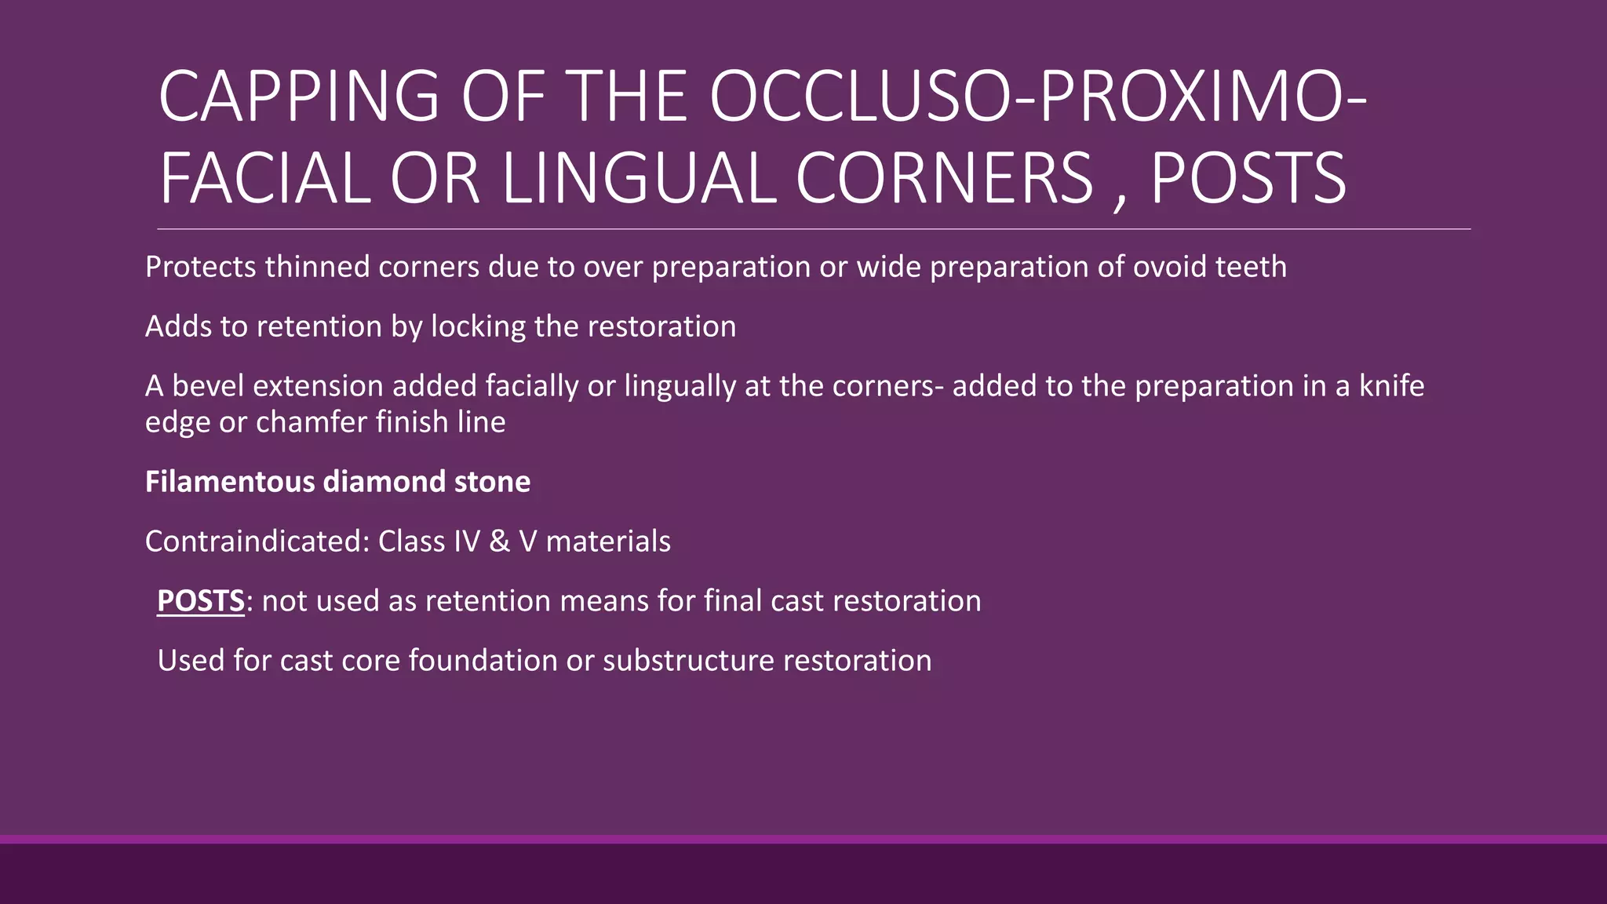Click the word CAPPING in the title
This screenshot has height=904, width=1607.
point(298,97)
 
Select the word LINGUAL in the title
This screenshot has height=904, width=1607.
point(639,179)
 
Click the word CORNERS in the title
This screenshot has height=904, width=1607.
point(944,179)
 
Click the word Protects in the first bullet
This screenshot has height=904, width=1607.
point(200,268)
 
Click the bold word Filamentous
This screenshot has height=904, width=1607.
point(229,482)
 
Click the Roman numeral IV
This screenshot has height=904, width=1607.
point(467,541)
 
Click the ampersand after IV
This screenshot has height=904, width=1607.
point(499,541)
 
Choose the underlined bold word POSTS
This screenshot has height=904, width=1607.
point(201,601)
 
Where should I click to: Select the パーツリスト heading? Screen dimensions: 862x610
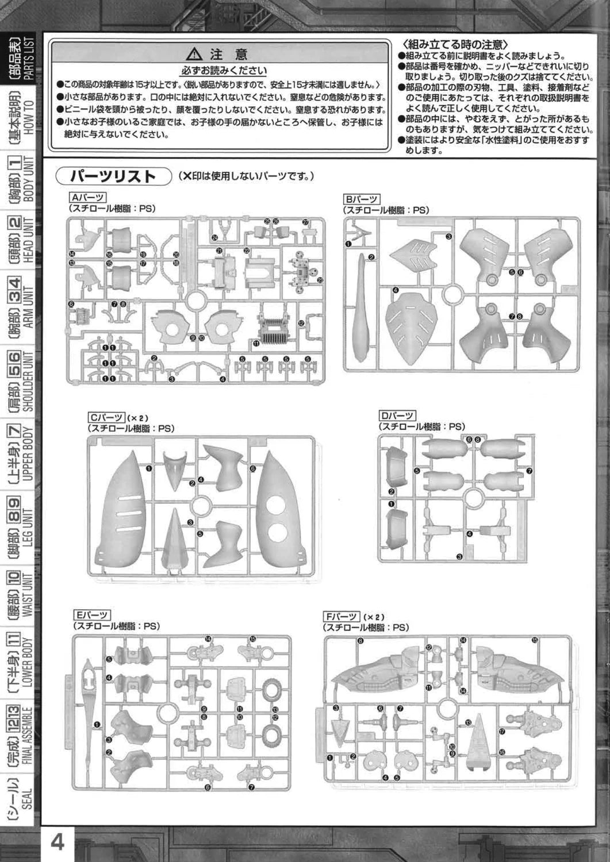tap(114, 175)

* * * * * * *

Reproduce the stretch of the data from the line containing "Click the word CORNERS in the title" through the line containing "point(467,541)", both ends included, without any change.

Click the word CORNERS in the title
This screenshot has height=904, width=1607.
point(944,179)
 
Click the word Protects in the first bullet
This screenshot has height=904, width=1607.
point(200,268)
 
Click the bold word Filamentous
This screenshot has height=904, width=1607.
point(229,482)
 
Click the Roman numeral IV
This screenshot has height=904, width=1607.
point(467,541)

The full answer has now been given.